As students of publishing, everyone who works at Ooligan is very busy. There are papers to write, portfolios to put together, sales kits to assemble, ebooks to craft, as well as the day-to-day operations of a trade publisher. On top of all that, many of us also have day jobs, which means our days are both full and fragmented. It isn’t surprising, then, that many Ooligan alumni go on to work as freelance editors or designers: the course prepares you to work independently doing any- and everything. Given that freelancing is the new norm, this focus on flexibility is probably a good thing. As future publishing professionals, whether working nine-to-five or freelance, we need to keep in mind certain best practices, and one of these is being aware of how “busy” we actually are.

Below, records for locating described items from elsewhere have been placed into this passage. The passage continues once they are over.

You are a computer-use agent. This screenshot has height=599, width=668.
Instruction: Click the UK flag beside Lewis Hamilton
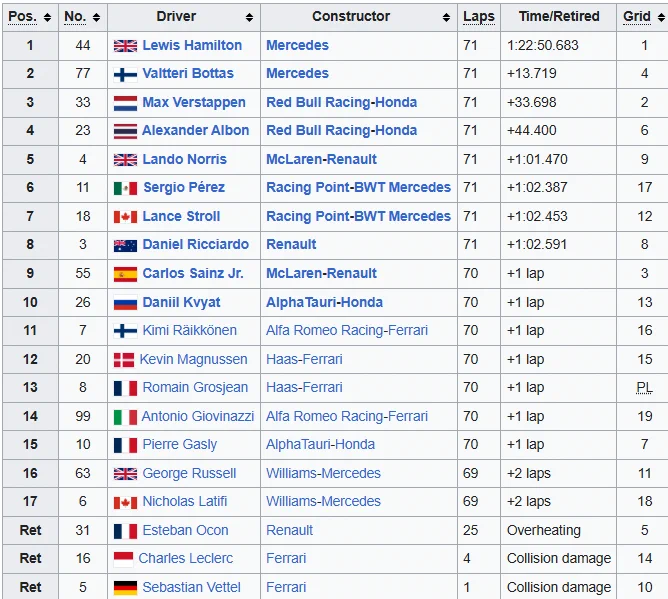pos(125,46)
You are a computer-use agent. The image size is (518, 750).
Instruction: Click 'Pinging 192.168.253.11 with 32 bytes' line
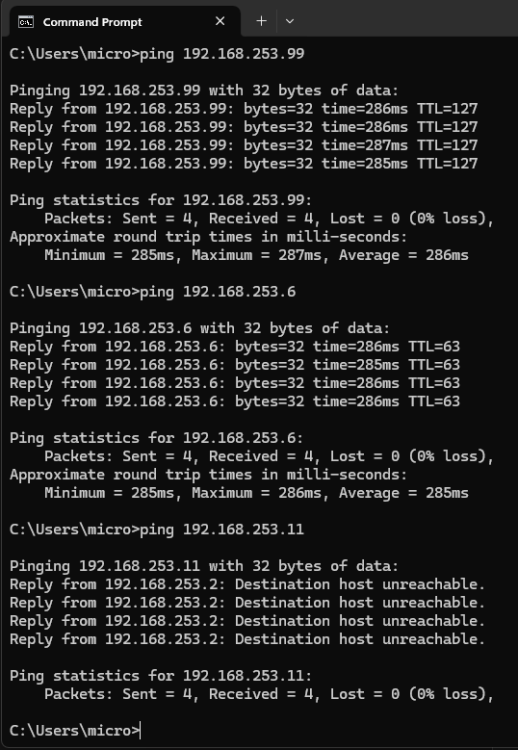click(204, 566)
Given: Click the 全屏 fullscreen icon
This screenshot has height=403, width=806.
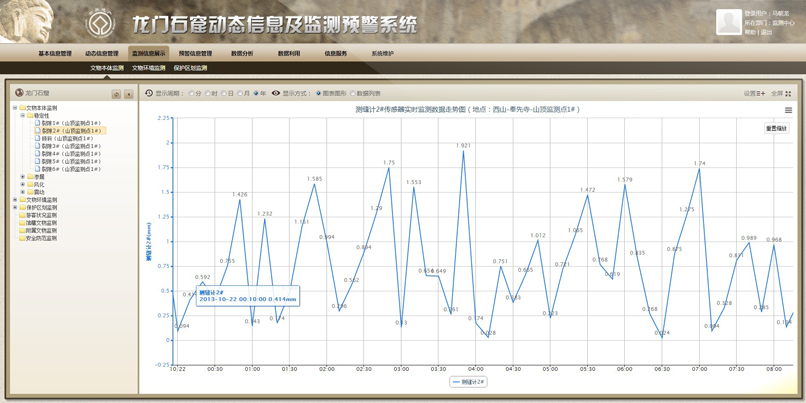Looking at the screenshot, I should [x=788, y=93].
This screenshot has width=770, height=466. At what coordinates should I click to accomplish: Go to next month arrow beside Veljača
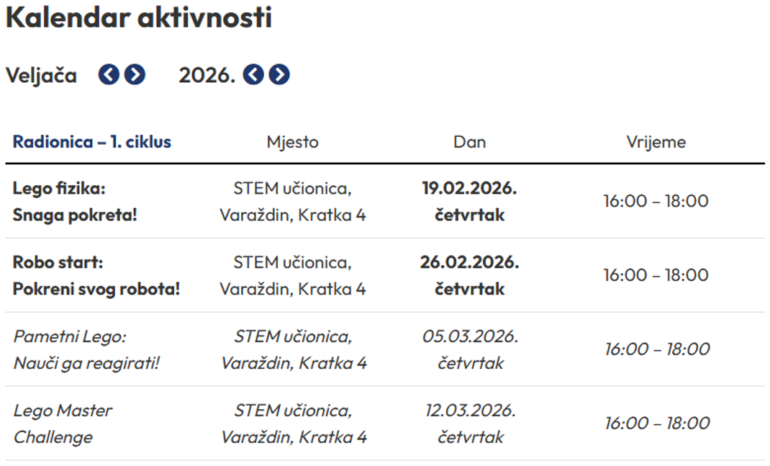[x=134, y=75]
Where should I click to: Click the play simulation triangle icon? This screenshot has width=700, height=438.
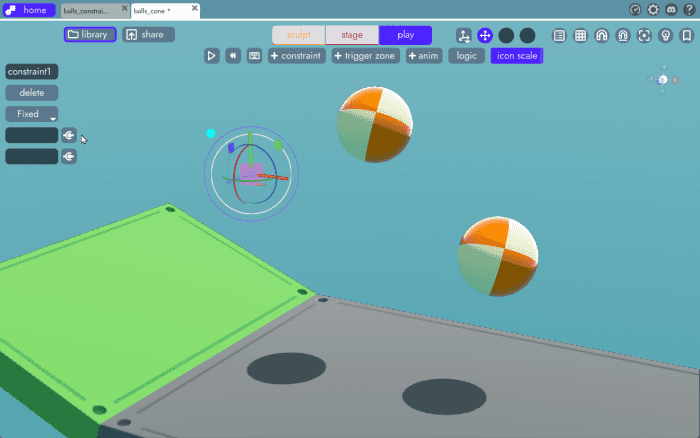click(x=212, y=56)
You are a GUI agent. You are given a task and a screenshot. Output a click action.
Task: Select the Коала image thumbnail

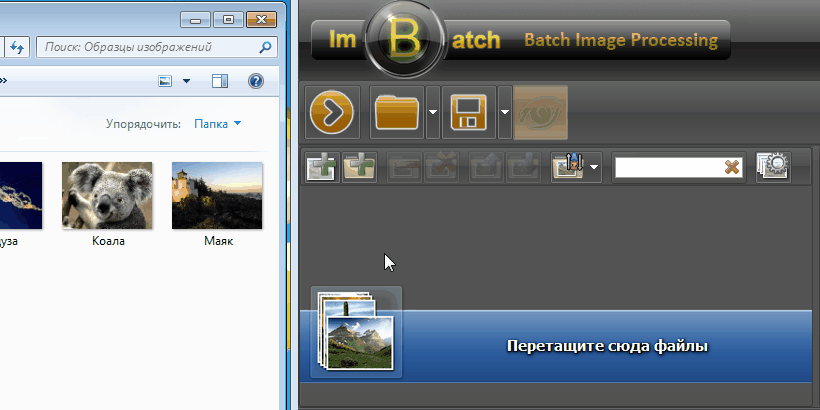click(x=106, y=196)
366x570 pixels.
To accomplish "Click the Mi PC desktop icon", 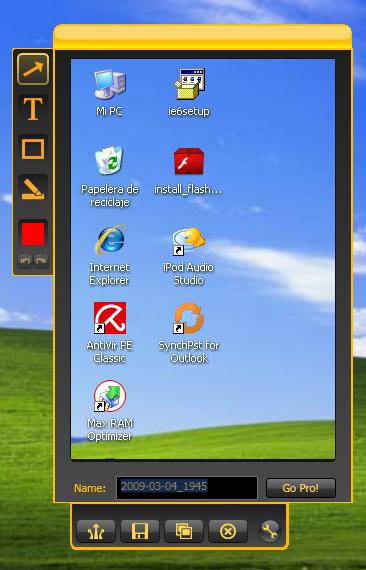I will coord(110,93).
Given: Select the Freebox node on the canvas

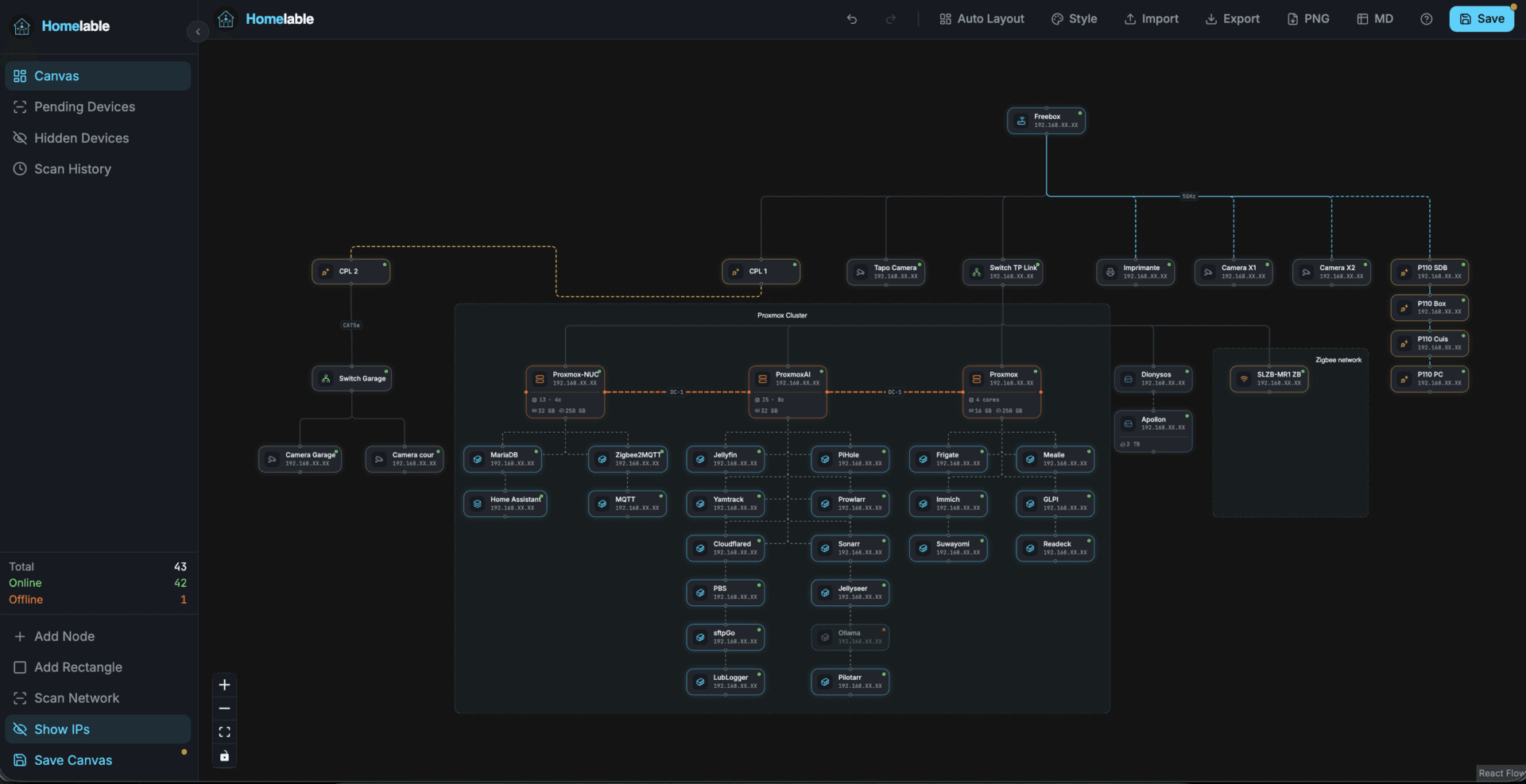Looking at the screenshot, I should pos(1046,120).
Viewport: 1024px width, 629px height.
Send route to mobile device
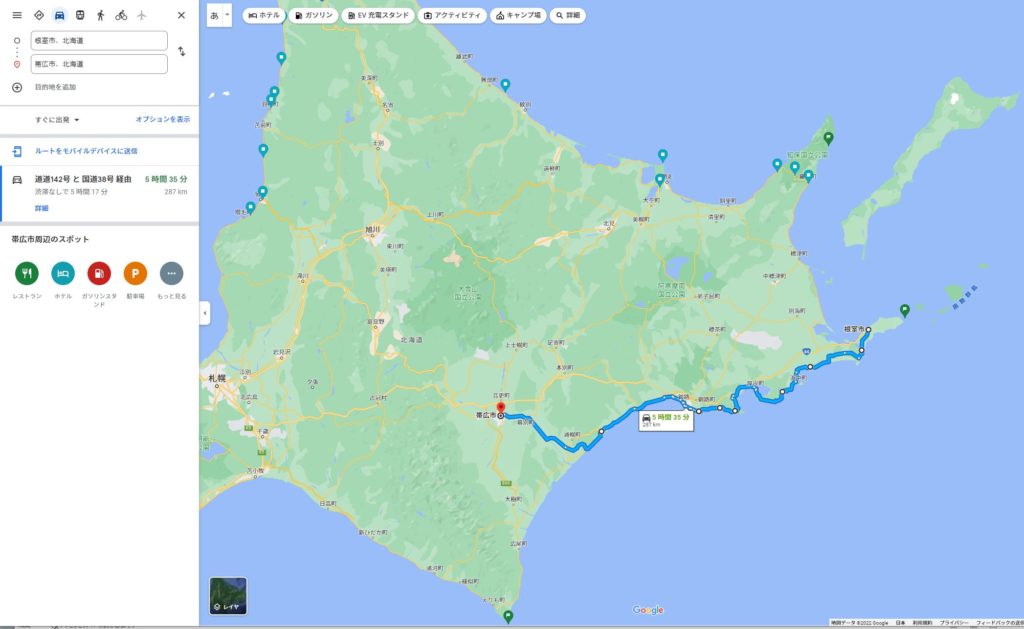click(x=85, y=151)
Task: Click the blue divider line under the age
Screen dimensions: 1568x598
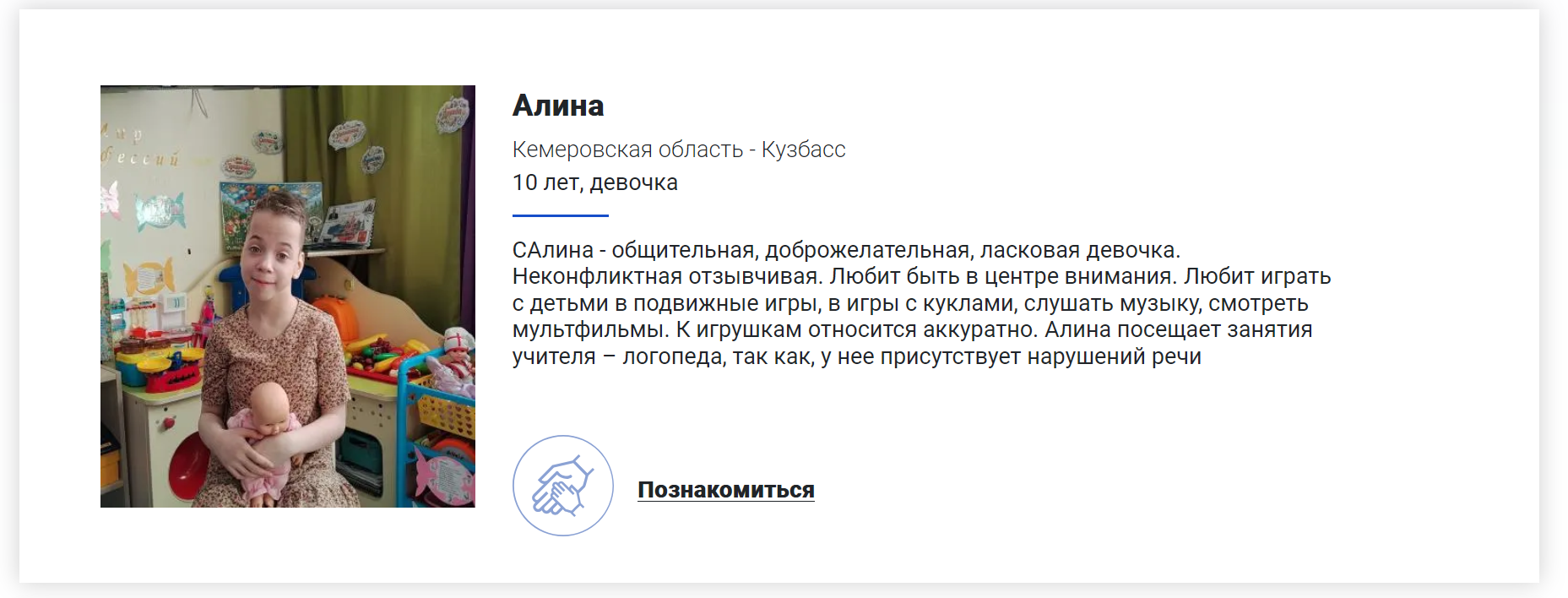Action: coord(561,215)
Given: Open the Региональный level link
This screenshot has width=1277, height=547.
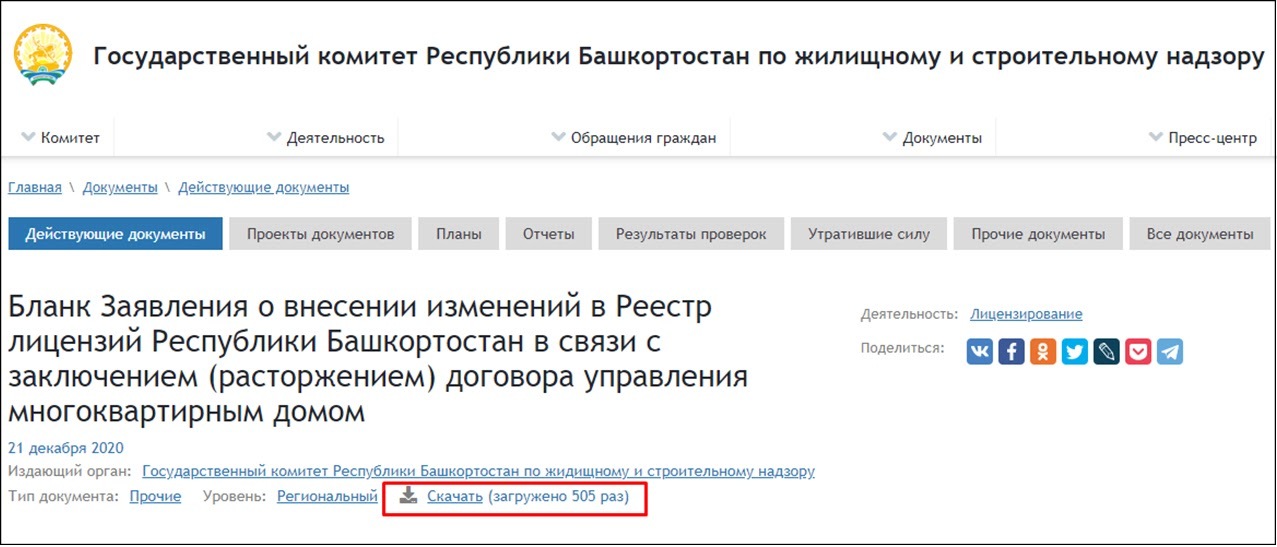Looking at the screenshot, I should click(327, 496).
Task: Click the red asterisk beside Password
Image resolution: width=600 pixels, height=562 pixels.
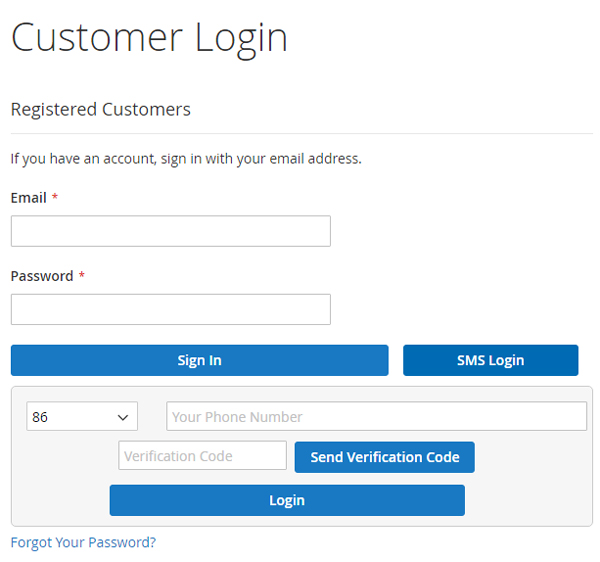Action: [x=82, y=276]
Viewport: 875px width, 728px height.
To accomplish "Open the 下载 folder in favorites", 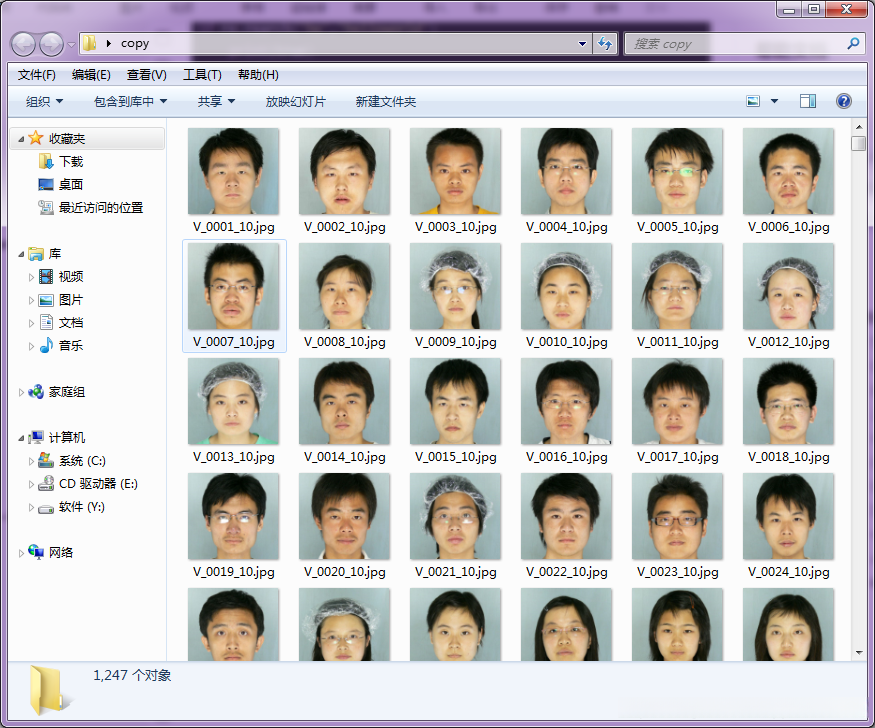I will tap(70, 161).
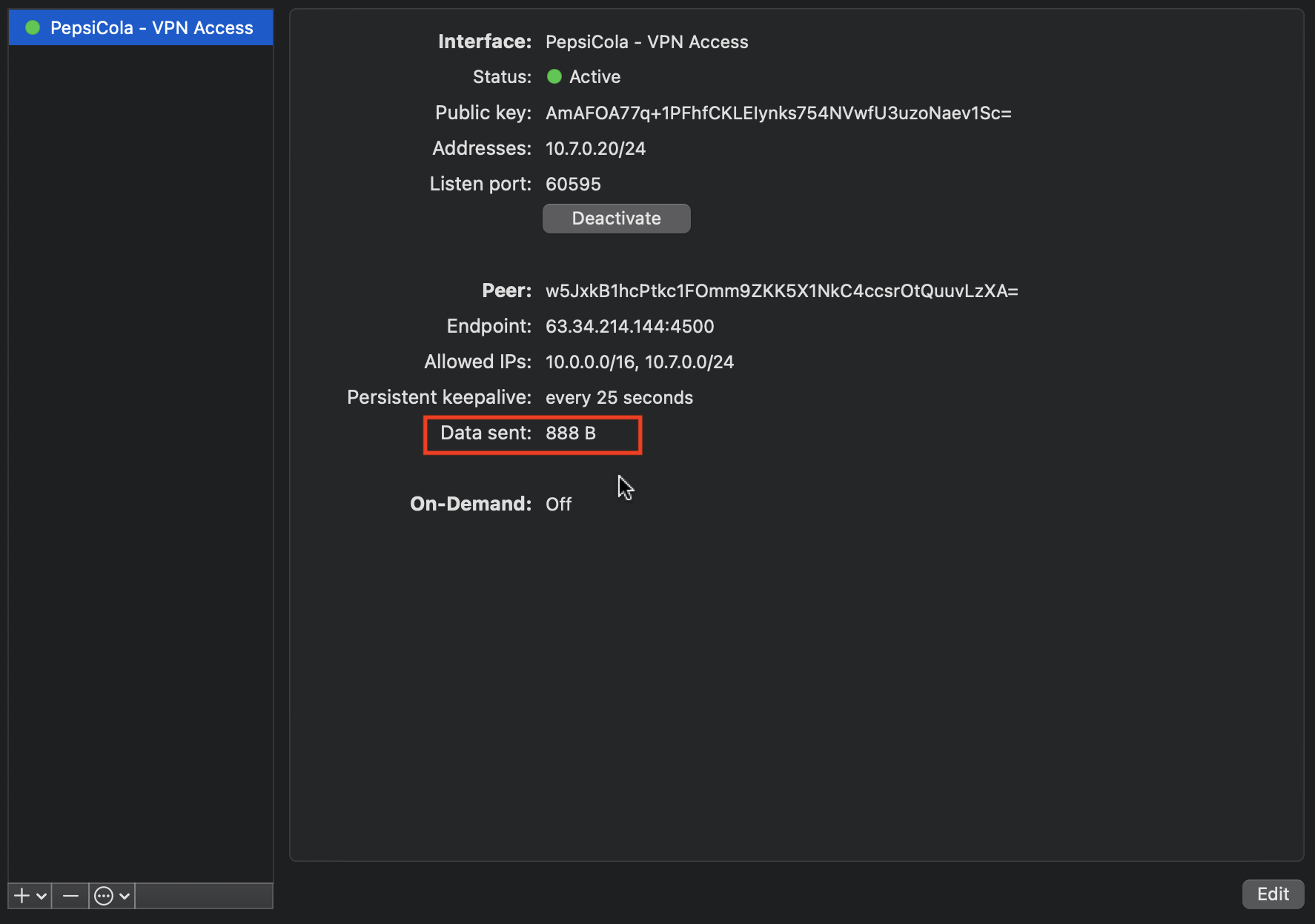Click the plus icon to add a tunnel
Viewport: 1315px width, 924px height.
pos(21,896)
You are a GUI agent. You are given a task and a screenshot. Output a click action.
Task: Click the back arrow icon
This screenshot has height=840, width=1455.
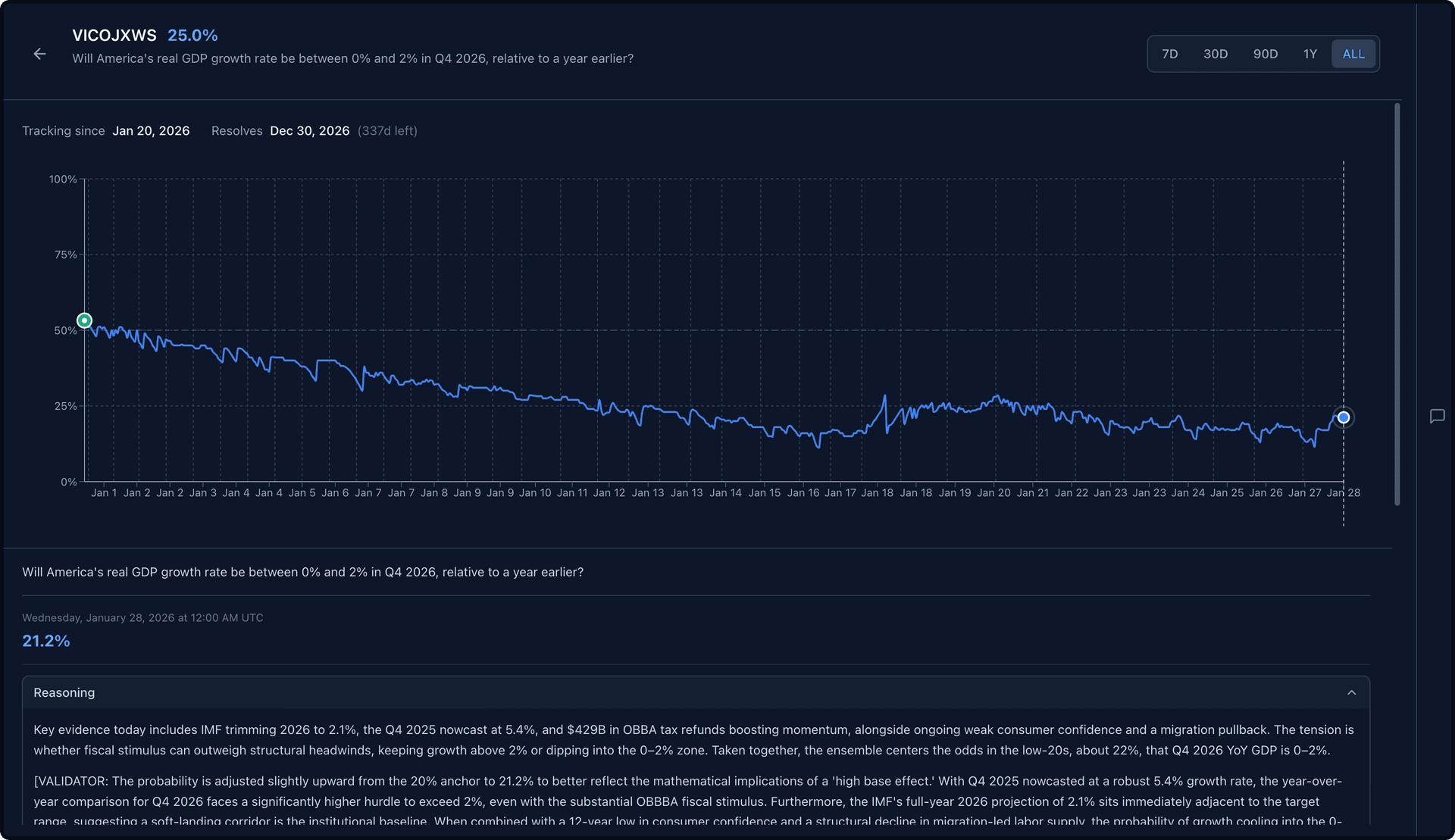pyautogui.click(x=39, y=54)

After one year in the Ooligan course, I’m already starting to think of life after graduation; freelancing is definitely on my mind. To get a head start on the best practices of working life, and also as an experiment, I installed the free service RescueTime on my computer for the first two weeks of spring term. By tracking website and software usage, RescueTime provides an hour-by-hour breakdown of time worked and whether it was “productive” or not, based on user categories. I chose RescueTime for its simplicity, pleasant interface, and lack of annoying ads, but there are many other options available. There are some limitations, though: RescueTime’s free version doesn’t allow you to input time spent away from the screen in meetings, errands, or phone calls. With that in mind, during those two weeks I logged seventy-five hours on my personal computer, fifty of which were “productive”—that is, they were spent in work-related programs or websites, such as Photoshop, InDesign, Word, and Google Docs. Although the numbers were interesting, some of the other information was more useful and changed how I looked at my time. For example:

  • A recurring project I routinely procrastinated on because I felt it took more time than it was worth only required 90 minutes a week—far less than I had thought. After finding that out in the first week, I no longer put off the task.
  • I work in two- to three-hour bursts, then I get distracted. If I try to push through and stay productive, I just end up wasting time.
  • Wednesdays are my most productive day: another reason it’s the hump day.
  • I also tend to work more in the mornings, especially between six and ten. I get another burst of energy in the early evening between six and eight, but I might as well take a siesta for all the work I get done in the afternoon.

Those were some of the insights into how I personally spend my time; your mileage may vary. Although most of us don’t need to create invoices (yet), taking stock of how we spend our time can give us a better idea of whether we have the time-management chops to make a go of freelancing—and help us develop them if we need to do so.